Несколько дней после этого я была как в трансе. Потом не выдержала и позвонила Володе. Он был дома. Голос у него был бодрый, и он сказал, что все в порядке. "Господи, - подумала я, - что в порядке? Что может быть в порядке?!" На следующий день вечером он позвонил мне сам. "Может ты подъедешь ко мне?" - проговорил он чуть развязно. "Я подумаю", - ответила я, бросила трубку и лихорадочно начала собираться. Ванна, чистое белье, прическа, макияж - все на ходу, суетясь, натыкаясь на Милку и объясняя ей впопыхах: "Он одумался, он понял, что без меня не может, но не хочет вернуться сам, ему гордость не позволяет, мы вернемся вместе, ты чуточку прибери, в холодильнике есть мясо, сделай котлеты, пожелай мне удачи, лук в столе, как я выгляжу? Ну, пока". И убежала. Как на первое свидание.

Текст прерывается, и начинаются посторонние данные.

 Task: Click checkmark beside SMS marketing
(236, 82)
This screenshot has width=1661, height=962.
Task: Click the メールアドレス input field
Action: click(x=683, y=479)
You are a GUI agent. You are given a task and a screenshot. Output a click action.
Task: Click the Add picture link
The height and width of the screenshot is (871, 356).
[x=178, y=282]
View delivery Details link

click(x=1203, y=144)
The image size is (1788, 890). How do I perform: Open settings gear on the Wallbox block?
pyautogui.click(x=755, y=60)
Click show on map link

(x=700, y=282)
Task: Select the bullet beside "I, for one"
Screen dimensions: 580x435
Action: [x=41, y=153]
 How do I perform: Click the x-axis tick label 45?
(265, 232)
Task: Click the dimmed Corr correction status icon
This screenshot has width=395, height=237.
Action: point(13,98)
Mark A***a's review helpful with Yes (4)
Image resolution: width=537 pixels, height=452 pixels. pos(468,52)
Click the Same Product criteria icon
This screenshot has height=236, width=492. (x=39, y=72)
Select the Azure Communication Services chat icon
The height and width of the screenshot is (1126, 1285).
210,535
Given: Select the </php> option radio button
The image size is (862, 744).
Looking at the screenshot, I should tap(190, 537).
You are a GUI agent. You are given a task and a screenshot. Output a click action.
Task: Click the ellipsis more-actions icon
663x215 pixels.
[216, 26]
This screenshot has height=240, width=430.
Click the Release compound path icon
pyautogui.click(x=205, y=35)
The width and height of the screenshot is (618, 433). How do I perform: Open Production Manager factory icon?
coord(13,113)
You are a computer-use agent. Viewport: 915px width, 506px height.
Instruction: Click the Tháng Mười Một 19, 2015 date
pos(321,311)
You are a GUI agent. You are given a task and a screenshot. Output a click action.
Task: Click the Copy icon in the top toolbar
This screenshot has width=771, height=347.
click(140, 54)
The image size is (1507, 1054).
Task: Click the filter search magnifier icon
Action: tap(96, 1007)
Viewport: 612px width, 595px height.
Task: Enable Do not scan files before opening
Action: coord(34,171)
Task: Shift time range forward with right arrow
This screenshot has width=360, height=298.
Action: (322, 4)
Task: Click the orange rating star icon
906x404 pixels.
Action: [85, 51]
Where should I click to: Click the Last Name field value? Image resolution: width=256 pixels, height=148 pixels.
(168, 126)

Вбежала в нашу квартиру, в которой мне когда-то было так хорошо. Андрюшкины игрушки на полу. Книги, которые мы вместе покупали. Вазочки. Занавески на окнах. Я давно не заходила сюда. И пришла как гостья. Володя был не пьян, но и не трезв. Я вошла, и он начал целовать меня. Не нежно и ласково, а исступленно, молча и властно. Потащил к кровати и овладел мною грубо и жестко, с чувством уверенности и превосходства, не думая обо мне и не обращая внимания на мое состояние. Без вопросов, клятв и обещаний. Он взял меня, как самец самку, своей силой и разгоряченным желанием. Взял, повернулся на другой бок и заснул.

Я лежала и тихо плакала. Было три часа ночи. Я встала, оделась, прошлась по квартире, прощаясь со своей молодостью, надеждами и любовью. И ушла. Я шла пешком по ночному городу, пытаясь осмыслить случившееся, погружаясь в себя и выплывая снова, чтобы еще раз погрузиться, но глубже и безнадежней.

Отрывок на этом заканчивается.